Zhang Hui, Ji Yanan, Yi Zhongquan, Zhao Jing, Liu Jianping, Zhang Xianxian
Department of Central Laboratory, Affiliated Hospital 6 of Nantong University, Yancheng Third People's Hospital, Yancheng, 224000, People's Republic of China.
Department of Neurology, Affiliated Hospital 6 of Nantong University, Yancheng Third People's Hospital, Yancheng, 224000, People's Republic of China.
J Mol Neurosci. 2025 Apr 29;75(2):60. doi: 10.1007/s12031-025-02352-5.
Ischemic stroke (IS) constitutes a severe neurological disorder with restricted treatment alternatives. Recent investigations have disclosed that glycosylation is closely associated with the occurrence and outcome of IS. Nevertheless, data on the transcriptomic dynamics of glycosylation in IS are lacking. The objective of this study was to undertake a comprehensive exploration of glycosylation-related genes (GRGs) in IS via bioinformatics and to assess their immune characteristics. In this study, through the intersection of genes from weighted gene co-expression network analysis, GRGs from five glycosylation pathways, and DEGs from differential expression analysis, 20 candidate GRGs were identified. Subsequently, through LASSO, Random Forest, and SVM-RFE, 3 hub GRGs (F5, PPP6C, and UBE2J1) were identified. Additional, a gene diagnostic model linked to glycosylation was developed and validated. The findings indicated that the diagnostic model could effectively distinguish between IS patients and healthy individuals in the training, validation, and merging datasets, indicating clinical relevance. Subsequently, by employing unsupervised clustering analysis, IS patients were classified into three clusters, and significant disparities were witnessed in immune cell infiltration among distinct clusters. In summary, this study successfully identified hub GRGs in IS and investigated the roles of these hub genes in the immune microenvironment, indicating potential clinical applications for IS.

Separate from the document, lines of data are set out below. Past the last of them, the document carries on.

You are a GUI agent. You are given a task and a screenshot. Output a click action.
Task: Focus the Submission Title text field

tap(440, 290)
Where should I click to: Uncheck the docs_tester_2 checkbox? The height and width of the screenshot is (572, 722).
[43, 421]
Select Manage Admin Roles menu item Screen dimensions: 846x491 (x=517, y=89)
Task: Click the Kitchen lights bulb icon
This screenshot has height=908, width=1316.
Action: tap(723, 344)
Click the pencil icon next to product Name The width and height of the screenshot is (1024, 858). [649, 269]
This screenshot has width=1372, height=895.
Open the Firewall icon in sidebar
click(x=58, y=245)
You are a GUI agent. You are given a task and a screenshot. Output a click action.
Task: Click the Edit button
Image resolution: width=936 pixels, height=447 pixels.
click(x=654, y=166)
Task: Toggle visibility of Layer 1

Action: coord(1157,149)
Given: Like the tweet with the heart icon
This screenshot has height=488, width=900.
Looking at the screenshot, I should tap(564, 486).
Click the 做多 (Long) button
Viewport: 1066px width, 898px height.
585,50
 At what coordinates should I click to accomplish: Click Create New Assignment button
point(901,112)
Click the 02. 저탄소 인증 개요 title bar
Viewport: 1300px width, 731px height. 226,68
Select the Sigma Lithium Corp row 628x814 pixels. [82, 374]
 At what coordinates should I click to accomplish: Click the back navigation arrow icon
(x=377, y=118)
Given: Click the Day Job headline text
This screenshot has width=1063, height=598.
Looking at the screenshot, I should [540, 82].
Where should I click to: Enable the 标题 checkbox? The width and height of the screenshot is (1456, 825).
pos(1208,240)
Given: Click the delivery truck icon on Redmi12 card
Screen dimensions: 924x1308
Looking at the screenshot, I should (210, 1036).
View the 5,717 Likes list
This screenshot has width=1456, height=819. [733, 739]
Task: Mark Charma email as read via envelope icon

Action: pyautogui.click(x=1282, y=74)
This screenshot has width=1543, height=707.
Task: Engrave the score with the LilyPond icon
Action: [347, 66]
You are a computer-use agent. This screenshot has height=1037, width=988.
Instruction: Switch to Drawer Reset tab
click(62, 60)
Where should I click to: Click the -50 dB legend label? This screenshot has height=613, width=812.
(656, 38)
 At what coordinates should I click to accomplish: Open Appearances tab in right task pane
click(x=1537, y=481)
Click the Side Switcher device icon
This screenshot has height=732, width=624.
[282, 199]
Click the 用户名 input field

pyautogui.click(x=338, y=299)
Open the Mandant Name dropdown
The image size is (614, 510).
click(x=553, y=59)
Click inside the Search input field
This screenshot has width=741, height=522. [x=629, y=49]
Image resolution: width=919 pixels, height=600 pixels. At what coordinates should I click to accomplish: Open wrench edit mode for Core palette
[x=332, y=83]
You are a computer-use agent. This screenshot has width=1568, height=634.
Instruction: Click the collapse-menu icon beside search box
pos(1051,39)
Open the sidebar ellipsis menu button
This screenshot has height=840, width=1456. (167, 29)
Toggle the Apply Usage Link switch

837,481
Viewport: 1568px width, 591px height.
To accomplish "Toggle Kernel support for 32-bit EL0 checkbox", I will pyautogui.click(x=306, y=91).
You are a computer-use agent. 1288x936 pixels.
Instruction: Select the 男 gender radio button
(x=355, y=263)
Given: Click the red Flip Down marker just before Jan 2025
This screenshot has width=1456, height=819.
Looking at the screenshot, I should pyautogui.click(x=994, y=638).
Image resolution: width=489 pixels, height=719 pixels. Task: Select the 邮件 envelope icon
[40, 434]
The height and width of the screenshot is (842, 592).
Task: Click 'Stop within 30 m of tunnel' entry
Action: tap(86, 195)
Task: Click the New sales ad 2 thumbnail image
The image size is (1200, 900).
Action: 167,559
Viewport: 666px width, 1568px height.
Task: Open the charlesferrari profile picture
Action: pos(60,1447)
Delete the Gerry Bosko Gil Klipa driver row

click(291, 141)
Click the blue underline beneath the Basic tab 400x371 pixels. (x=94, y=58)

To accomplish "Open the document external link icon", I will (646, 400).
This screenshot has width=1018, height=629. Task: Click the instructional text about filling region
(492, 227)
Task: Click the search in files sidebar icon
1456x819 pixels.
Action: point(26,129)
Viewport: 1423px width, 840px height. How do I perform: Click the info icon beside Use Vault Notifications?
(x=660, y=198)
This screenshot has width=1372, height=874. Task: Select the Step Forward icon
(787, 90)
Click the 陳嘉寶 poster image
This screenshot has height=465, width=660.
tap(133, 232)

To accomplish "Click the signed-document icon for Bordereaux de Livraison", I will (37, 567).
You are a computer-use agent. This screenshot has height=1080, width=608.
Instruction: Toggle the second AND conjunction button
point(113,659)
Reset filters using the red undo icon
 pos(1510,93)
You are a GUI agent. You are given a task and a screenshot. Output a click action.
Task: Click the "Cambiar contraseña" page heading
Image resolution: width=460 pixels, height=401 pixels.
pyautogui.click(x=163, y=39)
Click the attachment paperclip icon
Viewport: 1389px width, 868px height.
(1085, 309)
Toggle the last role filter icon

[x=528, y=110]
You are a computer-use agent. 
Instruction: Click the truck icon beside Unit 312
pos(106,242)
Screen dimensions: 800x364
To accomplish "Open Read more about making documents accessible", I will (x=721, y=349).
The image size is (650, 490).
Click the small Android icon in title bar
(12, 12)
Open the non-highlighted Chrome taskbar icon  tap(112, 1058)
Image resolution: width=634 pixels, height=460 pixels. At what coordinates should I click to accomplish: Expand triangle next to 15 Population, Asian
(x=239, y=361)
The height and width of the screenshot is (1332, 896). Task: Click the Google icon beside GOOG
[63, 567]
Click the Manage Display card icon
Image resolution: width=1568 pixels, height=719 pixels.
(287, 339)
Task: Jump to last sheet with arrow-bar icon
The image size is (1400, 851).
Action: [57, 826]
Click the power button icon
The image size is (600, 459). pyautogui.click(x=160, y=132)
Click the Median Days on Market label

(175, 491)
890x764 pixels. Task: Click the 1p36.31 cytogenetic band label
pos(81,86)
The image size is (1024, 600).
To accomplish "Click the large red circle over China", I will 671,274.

缺血性中风(IS)是一种严重的神经系统疾病,治疗选择有限。最近的研究表明,糖基化与IS的发生和预后密切相关。然而,关于IS中糖基化的转录组动力学数据尚缺。本研究的目的是通过生物信息学全面探索IS中与糖基化相关的基因(GRGs),并评估其免疫特征。在本研究中,通过加权基因共表达网络分析的基因、五条糖基化途径的GRGs以及差异表达分析的差异表达基因(DEGs)的交集,确定了20个候选GRGs。随后,通过LASSO、随机森林和支持向量机递归特征消除(SVM-RFE),确定了3个核心GRGs(F5、PPP6C和UBE2J1)。此外,还开发并验证了一个与糖基化相关的基因诊断模型。研究结果表明,该诊断模型在训练、验证和合并数据集中能够有效区分IS患者和健康个体,具有临床相关性。随后,通过无监督聚类分析,将IS患者分为三个簇,不同簇之间的免疫细胞浸润存在显著差异。总之,本研究成功鉴定了IS中的核心GRGs,并研究了这些核心基因在免疫微环境中的作用,表明其在IS中具有潜在的临床应用价值。